Exercise instructions: Could you please retype all of the records exactly, skipping any pictures?

======== The input ========

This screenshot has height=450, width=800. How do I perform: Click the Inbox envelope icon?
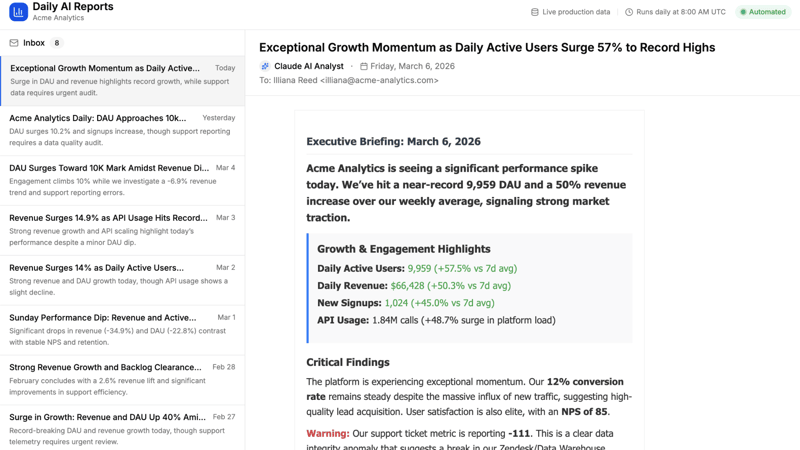coord(14,43)
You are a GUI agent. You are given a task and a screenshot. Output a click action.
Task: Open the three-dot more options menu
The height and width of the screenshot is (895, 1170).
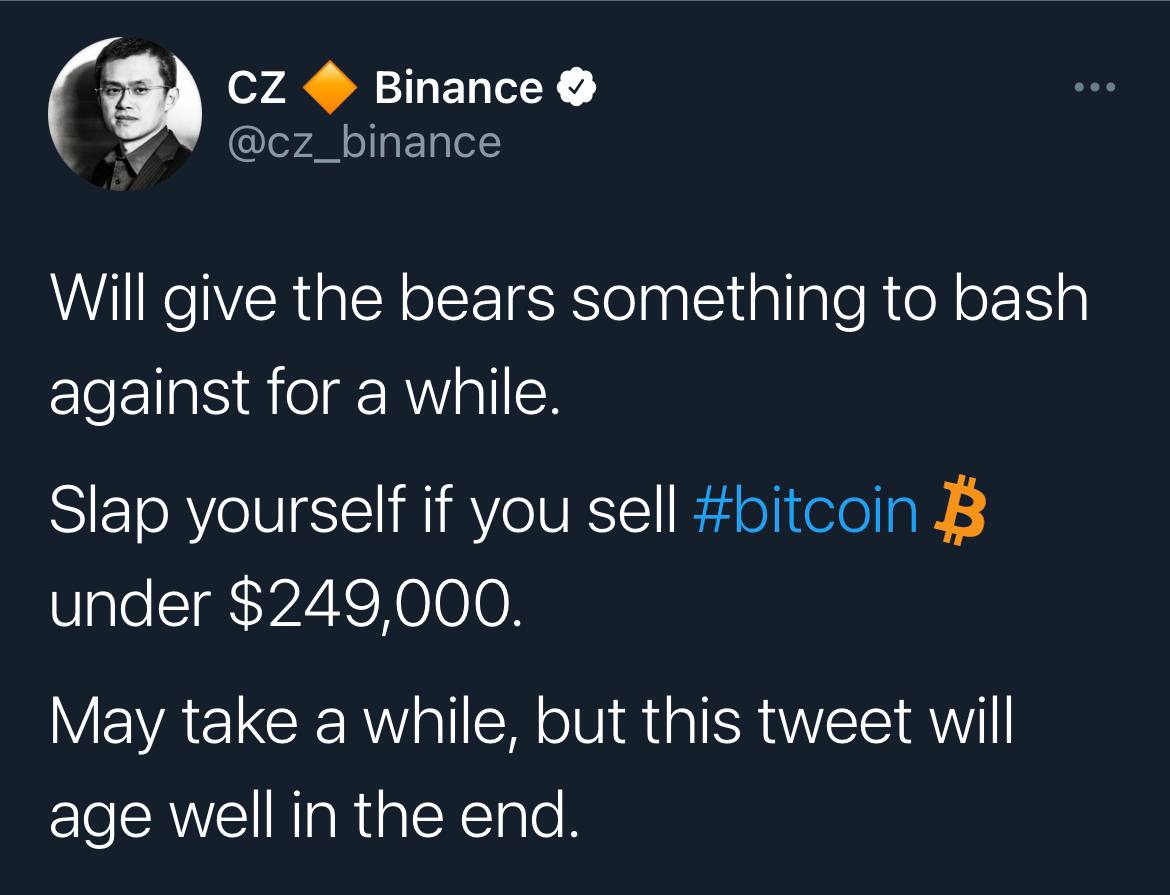tap(1093, 87)
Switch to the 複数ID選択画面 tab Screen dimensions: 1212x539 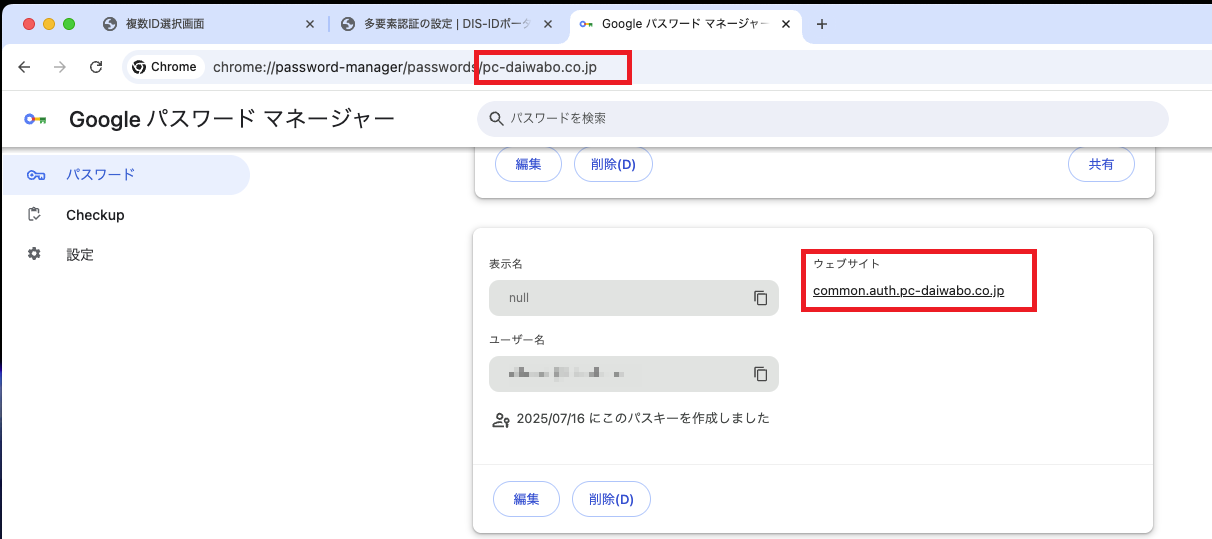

========

Exercise result:
This screenshot has height=450, width=800. How do I perform: Click the Inbox envelope icon?
coord(14,43)
You are a GUI agent. You are given a task and a screenshot. Output a click action.
Task: Open the three-dot more options menu
The height and width of the screenshot is (895, 1170).
tap(1093, 87)
Switch to the 複数ID選択画面 tab Screen dimensions: 1212x539 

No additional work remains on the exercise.